While attic insulation slows this process, it does not eliminate the heat transfer process entirely. If your attic is not very well insulated, it will do very little to stop the heat from getting through. Additionally, a hot attic stays hot long after the sun goes down, so the process of heat transfer into your home never really ends.
By removing the hot air from your attic, the process of heat transfer into your home is minimized. The less attic heat that is transfer into your home, the less your air conditioner will need to work. If your air conditioner unit doesn’t need to run as much to keep your home cool, you save energy and money.
2 : Unlike air conditioners, fans only move air—they do not directly change its temperature. Therefore ceiling fans that have a mechanism for reversing the direction in which the blades rotate (most commonly an electrical switch on the side of the unit) can help in both heating and cooling.
In summer, the fan’s direction of rotation should be set so that air is blown downward (usually counter-clockwise from beneath). The blades should lead with the upturned side as they spin. The breeze created by a ceiling fan speeds the evaporation of perspiration on human skin, which makes the body’s natural cooling mechanism much more efficient. Since the fan works directly on the body, rather than by changing the temperature of the air, during the summer it is a waste of electricity to leave a ceiling fan on when no one is in a room.

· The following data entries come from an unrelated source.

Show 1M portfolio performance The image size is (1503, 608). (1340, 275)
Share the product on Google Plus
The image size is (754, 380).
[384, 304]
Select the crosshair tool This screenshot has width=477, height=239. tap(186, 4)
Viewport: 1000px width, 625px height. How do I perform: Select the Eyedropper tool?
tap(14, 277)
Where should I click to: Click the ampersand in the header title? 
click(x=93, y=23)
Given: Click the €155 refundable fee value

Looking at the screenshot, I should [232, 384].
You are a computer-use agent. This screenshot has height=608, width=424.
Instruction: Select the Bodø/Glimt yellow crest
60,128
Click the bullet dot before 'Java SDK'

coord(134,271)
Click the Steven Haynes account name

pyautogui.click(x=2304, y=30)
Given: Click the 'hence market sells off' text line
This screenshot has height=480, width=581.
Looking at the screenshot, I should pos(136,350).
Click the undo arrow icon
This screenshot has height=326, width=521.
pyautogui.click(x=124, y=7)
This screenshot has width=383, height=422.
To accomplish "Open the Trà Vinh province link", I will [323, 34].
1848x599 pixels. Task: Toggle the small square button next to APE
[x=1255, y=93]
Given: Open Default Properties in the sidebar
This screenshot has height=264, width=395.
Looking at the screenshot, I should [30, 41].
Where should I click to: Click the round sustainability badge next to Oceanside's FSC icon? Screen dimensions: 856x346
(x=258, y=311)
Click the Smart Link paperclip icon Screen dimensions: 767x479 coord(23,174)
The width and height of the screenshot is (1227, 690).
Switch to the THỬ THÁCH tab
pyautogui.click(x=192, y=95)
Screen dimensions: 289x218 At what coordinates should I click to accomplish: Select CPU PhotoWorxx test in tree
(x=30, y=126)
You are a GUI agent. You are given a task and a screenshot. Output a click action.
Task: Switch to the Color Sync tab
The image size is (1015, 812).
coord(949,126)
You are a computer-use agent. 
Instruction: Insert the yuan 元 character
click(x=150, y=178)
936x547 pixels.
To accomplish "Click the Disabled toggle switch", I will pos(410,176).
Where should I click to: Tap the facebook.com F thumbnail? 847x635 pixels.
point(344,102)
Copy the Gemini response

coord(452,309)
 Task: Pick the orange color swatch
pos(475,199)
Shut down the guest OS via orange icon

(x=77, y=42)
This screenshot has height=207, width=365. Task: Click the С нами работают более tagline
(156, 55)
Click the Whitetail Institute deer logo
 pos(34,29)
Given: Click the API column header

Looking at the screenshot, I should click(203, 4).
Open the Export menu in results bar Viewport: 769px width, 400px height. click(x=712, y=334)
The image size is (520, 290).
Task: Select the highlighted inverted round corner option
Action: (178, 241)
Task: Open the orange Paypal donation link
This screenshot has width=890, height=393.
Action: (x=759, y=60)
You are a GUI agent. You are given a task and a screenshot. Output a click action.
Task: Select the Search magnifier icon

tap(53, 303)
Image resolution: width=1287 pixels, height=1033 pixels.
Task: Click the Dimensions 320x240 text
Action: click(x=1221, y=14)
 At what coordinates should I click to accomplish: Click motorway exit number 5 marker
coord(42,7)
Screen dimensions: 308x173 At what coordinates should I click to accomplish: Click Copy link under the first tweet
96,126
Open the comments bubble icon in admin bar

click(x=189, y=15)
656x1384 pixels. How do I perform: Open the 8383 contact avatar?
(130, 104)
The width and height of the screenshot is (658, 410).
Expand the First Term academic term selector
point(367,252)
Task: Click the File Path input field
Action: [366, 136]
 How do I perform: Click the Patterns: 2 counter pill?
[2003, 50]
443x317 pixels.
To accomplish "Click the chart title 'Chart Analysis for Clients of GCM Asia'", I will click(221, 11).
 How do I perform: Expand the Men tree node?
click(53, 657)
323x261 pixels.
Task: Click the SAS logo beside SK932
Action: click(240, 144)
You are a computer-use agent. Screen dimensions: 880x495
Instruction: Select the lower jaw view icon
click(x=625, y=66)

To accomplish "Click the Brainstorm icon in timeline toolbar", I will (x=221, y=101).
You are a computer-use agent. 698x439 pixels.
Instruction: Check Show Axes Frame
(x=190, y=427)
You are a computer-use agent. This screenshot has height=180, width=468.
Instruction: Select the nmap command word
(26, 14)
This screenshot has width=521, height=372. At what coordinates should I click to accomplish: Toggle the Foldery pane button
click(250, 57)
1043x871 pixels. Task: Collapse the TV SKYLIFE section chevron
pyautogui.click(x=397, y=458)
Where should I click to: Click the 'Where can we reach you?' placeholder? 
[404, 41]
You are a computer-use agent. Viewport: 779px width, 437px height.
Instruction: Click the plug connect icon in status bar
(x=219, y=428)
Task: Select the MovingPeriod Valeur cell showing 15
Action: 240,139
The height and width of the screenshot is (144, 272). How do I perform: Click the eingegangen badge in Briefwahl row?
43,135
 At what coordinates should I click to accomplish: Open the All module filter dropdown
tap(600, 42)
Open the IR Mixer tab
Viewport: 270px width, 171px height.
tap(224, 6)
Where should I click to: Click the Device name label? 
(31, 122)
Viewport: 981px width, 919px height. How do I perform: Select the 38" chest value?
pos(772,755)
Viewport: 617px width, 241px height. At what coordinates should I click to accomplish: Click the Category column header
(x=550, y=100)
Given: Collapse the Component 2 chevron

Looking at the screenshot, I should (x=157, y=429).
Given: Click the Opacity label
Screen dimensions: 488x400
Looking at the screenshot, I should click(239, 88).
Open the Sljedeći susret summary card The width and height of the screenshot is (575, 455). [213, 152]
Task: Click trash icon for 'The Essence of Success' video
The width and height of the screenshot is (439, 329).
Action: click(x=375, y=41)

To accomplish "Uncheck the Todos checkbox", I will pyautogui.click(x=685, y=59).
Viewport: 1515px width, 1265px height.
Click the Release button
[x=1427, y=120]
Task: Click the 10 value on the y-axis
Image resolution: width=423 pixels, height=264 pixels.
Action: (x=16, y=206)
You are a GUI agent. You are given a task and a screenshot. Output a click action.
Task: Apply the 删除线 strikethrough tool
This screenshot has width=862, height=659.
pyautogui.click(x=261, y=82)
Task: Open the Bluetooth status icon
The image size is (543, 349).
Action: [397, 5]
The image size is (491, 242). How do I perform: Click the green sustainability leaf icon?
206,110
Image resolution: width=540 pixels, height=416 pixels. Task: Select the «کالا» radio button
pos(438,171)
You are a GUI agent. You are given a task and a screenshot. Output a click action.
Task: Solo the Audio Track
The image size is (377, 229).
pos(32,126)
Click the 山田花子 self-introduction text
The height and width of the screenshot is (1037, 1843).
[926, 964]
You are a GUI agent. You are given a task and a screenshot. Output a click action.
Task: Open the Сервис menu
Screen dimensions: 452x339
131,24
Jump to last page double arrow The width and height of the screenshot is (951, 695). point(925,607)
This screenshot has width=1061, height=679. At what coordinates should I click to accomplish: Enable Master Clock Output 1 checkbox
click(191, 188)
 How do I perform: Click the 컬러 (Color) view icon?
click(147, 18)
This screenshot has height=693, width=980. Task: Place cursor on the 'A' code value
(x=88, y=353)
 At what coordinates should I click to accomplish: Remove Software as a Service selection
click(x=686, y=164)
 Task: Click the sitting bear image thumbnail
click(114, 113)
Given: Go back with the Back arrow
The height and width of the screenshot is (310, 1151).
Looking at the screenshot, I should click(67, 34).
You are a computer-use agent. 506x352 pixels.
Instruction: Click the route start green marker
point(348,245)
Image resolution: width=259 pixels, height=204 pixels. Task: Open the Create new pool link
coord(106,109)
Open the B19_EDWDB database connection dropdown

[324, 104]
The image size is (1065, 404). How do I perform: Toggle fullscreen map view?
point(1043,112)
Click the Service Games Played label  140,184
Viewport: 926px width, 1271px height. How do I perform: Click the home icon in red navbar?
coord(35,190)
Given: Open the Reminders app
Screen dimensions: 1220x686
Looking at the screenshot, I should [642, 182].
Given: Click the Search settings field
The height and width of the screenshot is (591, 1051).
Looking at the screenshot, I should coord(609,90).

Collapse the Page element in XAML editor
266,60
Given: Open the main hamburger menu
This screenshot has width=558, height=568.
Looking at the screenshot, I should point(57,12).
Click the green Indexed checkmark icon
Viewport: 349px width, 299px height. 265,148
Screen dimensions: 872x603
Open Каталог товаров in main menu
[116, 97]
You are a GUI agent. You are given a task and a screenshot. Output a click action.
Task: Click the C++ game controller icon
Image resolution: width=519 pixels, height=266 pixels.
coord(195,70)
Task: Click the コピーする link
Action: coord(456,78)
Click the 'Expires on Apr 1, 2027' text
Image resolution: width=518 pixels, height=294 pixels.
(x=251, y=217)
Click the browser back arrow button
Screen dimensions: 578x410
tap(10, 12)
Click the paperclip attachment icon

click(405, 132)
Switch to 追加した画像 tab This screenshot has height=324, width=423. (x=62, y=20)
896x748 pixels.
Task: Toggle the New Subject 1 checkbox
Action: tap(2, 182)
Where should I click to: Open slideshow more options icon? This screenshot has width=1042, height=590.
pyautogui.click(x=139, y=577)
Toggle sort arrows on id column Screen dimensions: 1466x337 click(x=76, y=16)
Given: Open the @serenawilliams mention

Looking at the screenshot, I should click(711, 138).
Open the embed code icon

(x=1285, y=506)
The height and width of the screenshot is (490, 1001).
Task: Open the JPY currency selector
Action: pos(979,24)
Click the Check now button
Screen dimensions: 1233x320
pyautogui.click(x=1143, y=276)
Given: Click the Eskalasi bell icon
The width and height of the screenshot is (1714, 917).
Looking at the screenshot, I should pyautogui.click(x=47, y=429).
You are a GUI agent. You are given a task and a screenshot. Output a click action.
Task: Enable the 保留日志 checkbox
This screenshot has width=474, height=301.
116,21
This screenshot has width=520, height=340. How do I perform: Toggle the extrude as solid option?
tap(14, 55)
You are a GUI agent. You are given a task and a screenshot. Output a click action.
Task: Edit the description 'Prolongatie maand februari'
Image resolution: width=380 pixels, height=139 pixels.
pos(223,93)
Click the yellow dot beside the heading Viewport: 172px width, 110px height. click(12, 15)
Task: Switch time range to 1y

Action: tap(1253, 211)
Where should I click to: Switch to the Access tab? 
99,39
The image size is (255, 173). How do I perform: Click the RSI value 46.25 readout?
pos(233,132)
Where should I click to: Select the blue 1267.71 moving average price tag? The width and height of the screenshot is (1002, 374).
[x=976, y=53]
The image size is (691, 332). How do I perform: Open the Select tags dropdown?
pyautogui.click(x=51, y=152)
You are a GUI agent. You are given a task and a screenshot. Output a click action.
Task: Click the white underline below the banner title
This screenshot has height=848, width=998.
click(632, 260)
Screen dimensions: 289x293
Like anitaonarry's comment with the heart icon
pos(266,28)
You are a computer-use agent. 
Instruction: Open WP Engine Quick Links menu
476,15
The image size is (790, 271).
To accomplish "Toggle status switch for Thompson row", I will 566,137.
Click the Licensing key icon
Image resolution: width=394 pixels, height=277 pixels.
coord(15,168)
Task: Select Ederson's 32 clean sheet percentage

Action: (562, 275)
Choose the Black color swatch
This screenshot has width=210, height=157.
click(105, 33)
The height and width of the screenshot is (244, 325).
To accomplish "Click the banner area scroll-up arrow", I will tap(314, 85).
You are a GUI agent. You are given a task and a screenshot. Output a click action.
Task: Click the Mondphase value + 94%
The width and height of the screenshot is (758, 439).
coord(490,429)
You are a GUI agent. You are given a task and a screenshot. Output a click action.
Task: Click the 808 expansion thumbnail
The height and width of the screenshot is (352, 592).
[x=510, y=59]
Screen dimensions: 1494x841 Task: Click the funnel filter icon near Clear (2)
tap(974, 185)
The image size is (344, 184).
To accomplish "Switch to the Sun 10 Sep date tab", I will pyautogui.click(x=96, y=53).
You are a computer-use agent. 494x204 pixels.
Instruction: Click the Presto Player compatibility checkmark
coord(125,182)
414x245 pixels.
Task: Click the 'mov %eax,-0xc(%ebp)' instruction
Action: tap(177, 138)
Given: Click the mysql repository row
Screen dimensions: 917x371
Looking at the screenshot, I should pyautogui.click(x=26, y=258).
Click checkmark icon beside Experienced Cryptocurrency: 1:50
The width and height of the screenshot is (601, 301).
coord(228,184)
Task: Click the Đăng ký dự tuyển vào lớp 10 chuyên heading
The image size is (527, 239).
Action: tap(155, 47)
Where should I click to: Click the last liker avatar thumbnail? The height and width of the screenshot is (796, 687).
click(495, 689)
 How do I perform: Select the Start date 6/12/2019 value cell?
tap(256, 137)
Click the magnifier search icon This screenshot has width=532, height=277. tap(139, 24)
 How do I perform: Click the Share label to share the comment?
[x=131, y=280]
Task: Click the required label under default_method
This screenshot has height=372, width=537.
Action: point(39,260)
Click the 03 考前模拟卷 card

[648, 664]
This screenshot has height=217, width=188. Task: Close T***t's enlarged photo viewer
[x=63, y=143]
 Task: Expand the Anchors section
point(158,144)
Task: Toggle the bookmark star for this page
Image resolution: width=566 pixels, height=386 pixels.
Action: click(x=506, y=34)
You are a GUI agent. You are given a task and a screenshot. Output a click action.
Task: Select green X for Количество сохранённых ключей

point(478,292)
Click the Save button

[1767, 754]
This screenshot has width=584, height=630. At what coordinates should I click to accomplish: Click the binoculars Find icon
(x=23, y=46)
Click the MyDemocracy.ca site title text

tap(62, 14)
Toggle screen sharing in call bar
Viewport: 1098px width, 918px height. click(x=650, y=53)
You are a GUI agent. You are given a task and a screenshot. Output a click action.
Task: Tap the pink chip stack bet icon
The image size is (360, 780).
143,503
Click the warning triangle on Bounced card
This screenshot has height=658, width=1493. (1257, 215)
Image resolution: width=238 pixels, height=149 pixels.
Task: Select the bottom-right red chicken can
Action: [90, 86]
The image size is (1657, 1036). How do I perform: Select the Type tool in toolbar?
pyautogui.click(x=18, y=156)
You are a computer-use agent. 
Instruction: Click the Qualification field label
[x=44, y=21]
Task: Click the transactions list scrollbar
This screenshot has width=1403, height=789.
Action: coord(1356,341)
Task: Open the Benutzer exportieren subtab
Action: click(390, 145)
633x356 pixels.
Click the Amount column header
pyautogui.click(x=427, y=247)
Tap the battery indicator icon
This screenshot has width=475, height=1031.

In winter, ceiling fans should be set to turn the opposite direction (usually clockwise; the blades should spin with the downward turned side leading) and on a low speed. Air naturally stratifies—that is, warmer air rises to the ceiling while cooler air sinks. Unfortunately, this means it is colder on or near the floor where human beings spend most of their time. A ceiling fan, with its direction of rotation set so that air is drawn upward, pulls up the colder air below, forcing the warmer air nearer the ceiling to move down to take its place, without blowing a stream of air directly at the occupants of the room. This action works to even out the temperature in the room, making it cooler nearer the ceiling, but warmer nearer the floor. Thus the thermostat in the area can be set a few degrees lower to save energy, while maintaining the same level of comfort.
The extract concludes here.